On nous demande régulièrement ce que pensent les zoophiles et comment ils se comportent. Aussi, nous reprenons ci-dessous un extrait de l’entretien que le responsable du site Animalzoofrance a accordé ce printemps  à trois jeunes étudiants en école de journalisme pour expliquer son point de vue. L’intégralité se retrouve sur le site d’Animalzoofrance.

 

Pour vous, est-il possible de pratiquer la zoophilie tout en prenant en compte le bien-être de l’animal ?

Il faut comprendre ce que représente la zoophilie dans une relation avec un animal.
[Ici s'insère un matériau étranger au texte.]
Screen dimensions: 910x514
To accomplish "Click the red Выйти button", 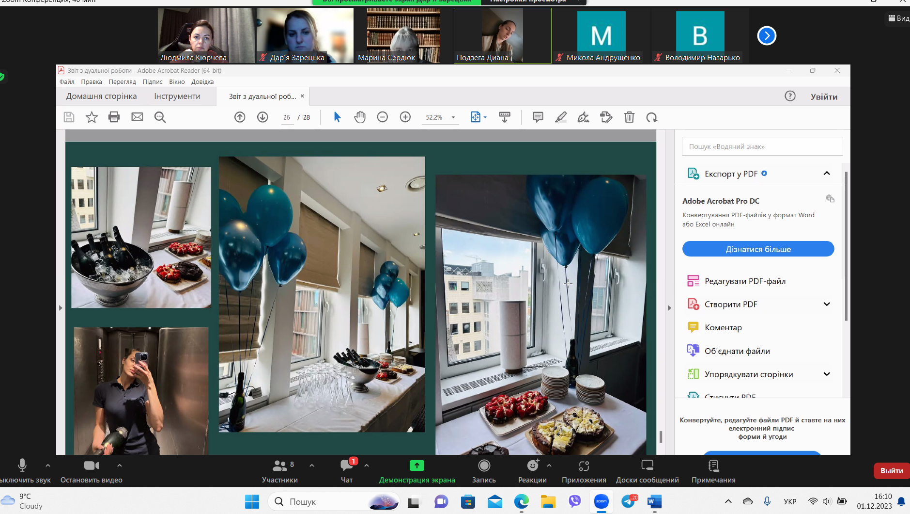I will [x=891, y=470].
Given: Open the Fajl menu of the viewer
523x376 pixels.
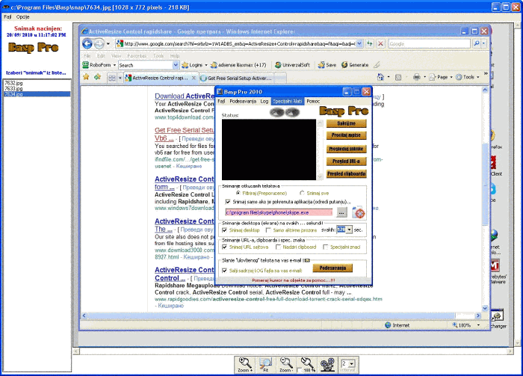Looking at the screenshot, I should [x=7, y=16].
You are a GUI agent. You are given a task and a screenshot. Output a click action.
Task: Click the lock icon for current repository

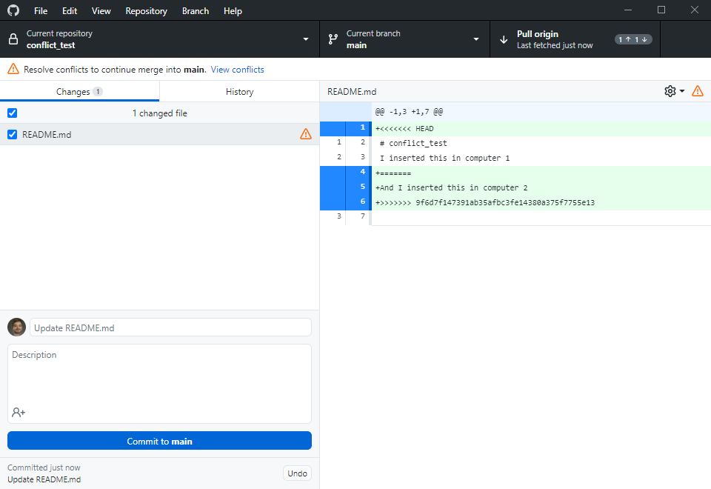tap(13, 39)
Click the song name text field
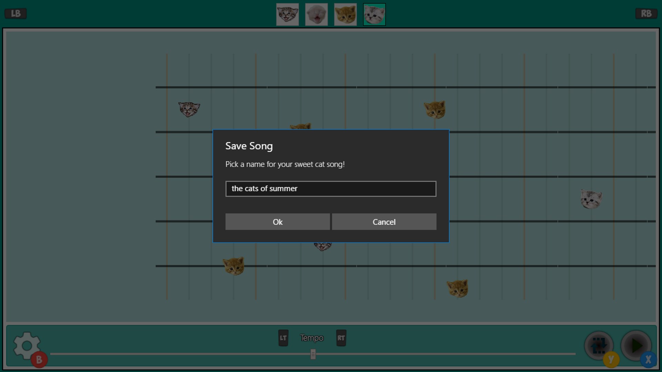Image resolution: width=662 pixels, height=372 pixels. [x=331, y=189]
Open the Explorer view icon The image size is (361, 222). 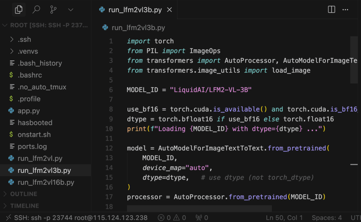(x=19, y=10)
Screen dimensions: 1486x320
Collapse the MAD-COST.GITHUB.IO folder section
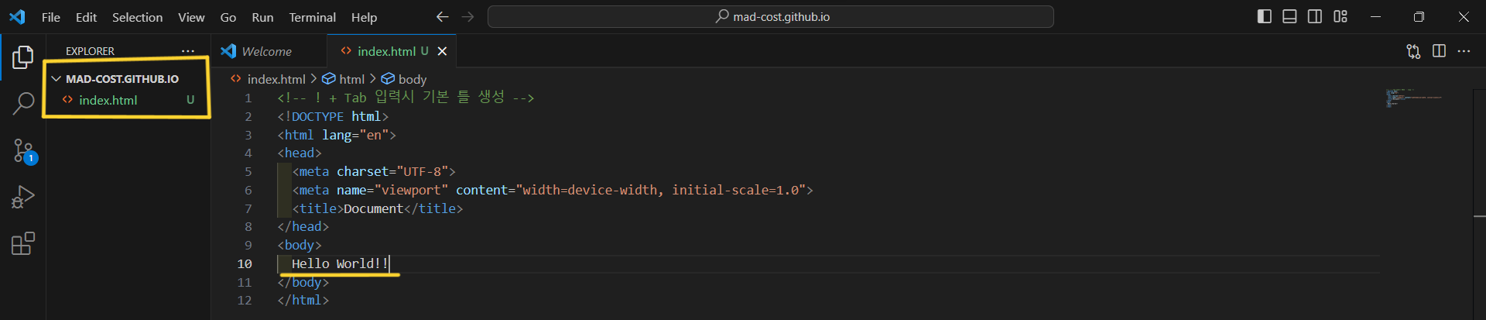pyautogui.click(x=56, y=79)
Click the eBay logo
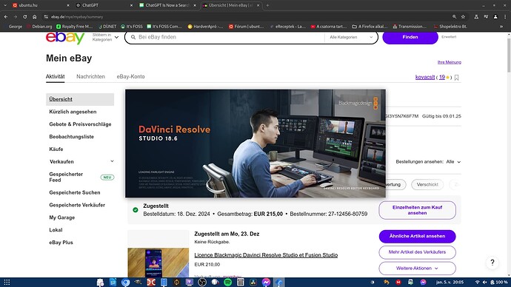Image resolution: width=511 pixels, height=287 pixels. pos(65,38)
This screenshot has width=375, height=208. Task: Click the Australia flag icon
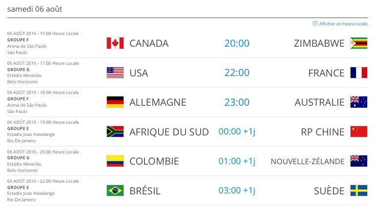click(x=359, y=102)
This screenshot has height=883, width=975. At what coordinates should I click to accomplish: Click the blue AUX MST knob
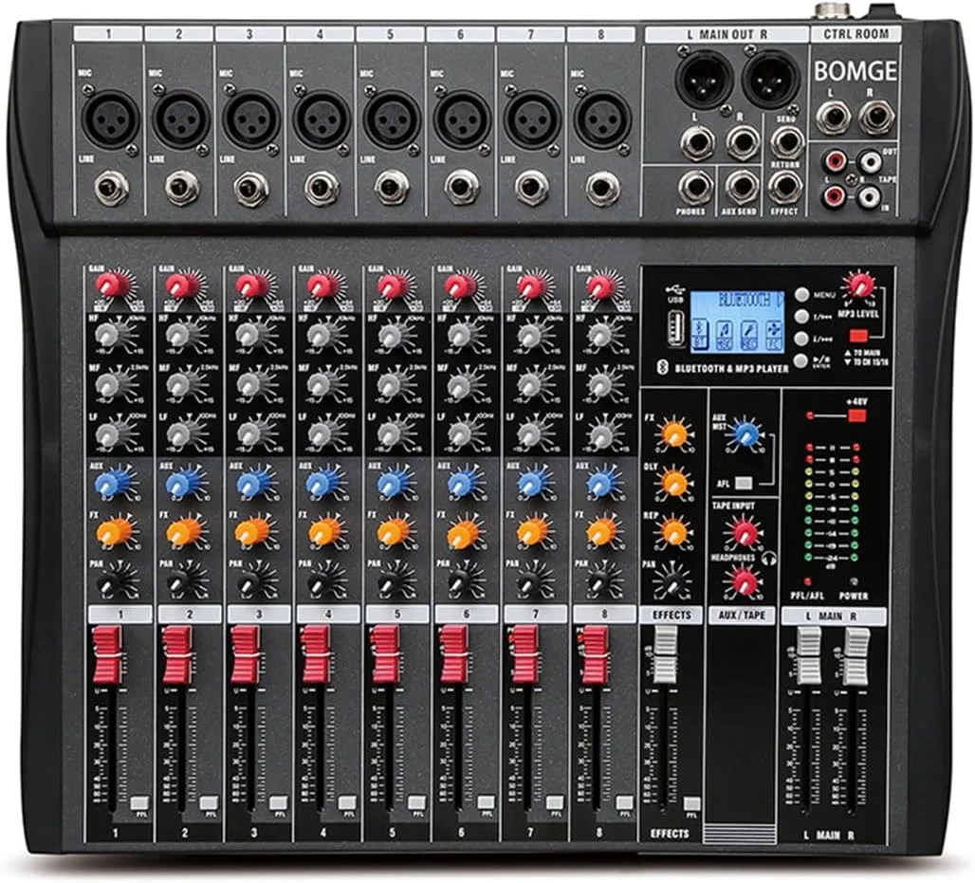coord(747,434)
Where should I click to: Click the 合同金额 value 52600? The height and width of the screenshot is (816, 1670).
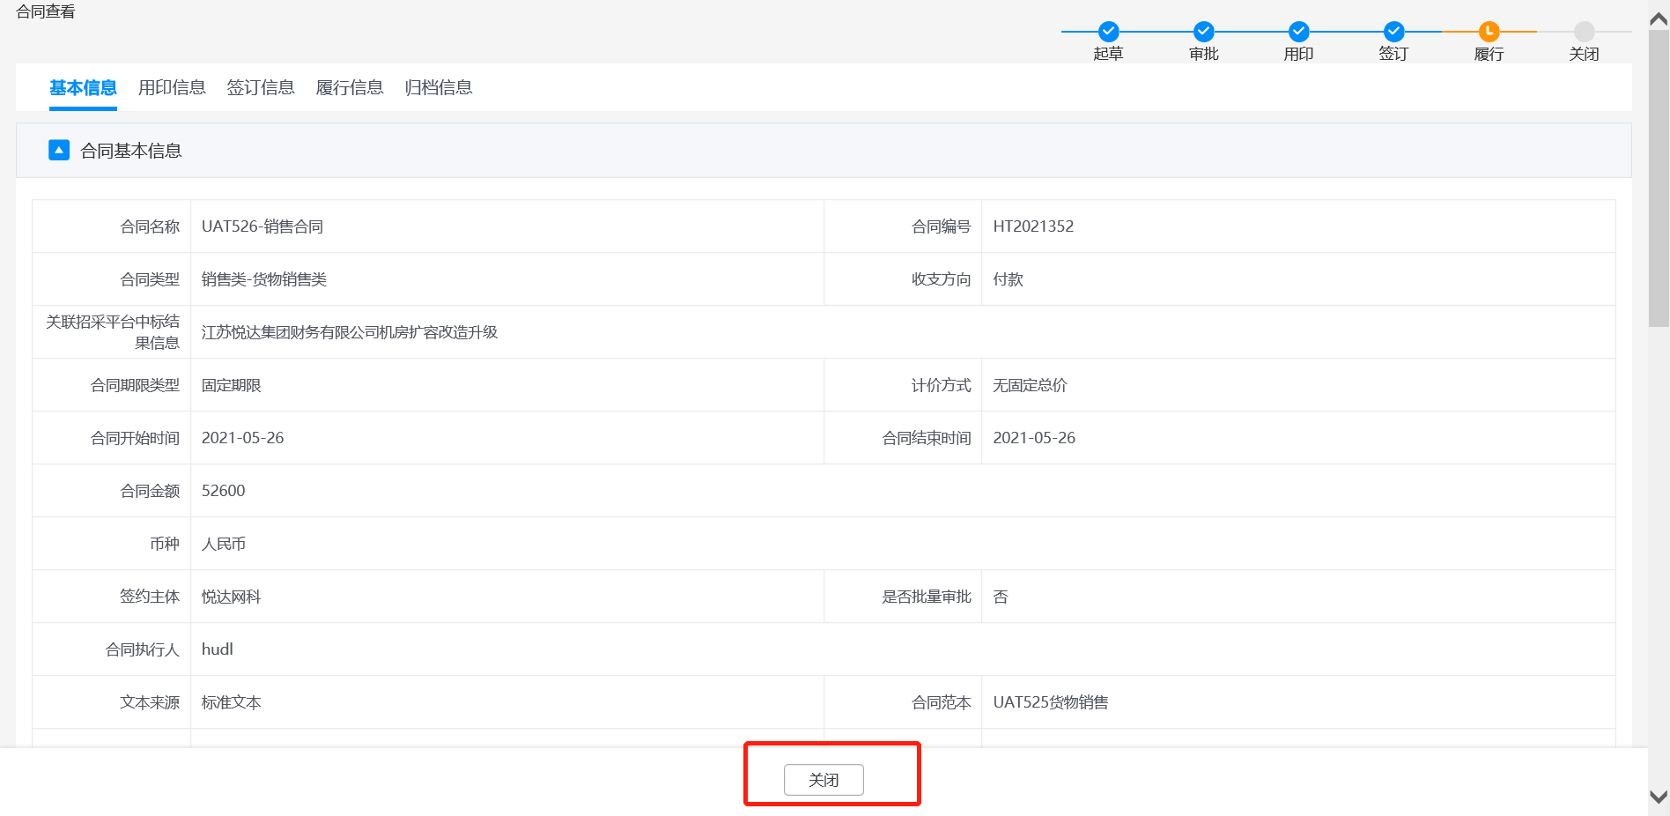(x=224, y=491)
Tout comme une relation avec un être humain, le sexe ne représente qu’une infime partie du temps passé ensemble.

Il faut donc comprendre la relation que nous avons avec nos animaux, pour pouvoir répondre à votre question.

 

Les animaux sont pour nous des compagnons de vie au quotidien.

Je « possède » plusieurs animaux, et je fais tout mon possible pour augmenter leur bien-être.

Je sais que ce n’est pas parfait, et que le fait d’avoir un seul chien fait qu’il peut s’ennuyer de temps en temps, même si je suis toujours avec lui (cf. la loi Suisse qui impose d’acquérir les animaux par 2 pour limiter l’ennui)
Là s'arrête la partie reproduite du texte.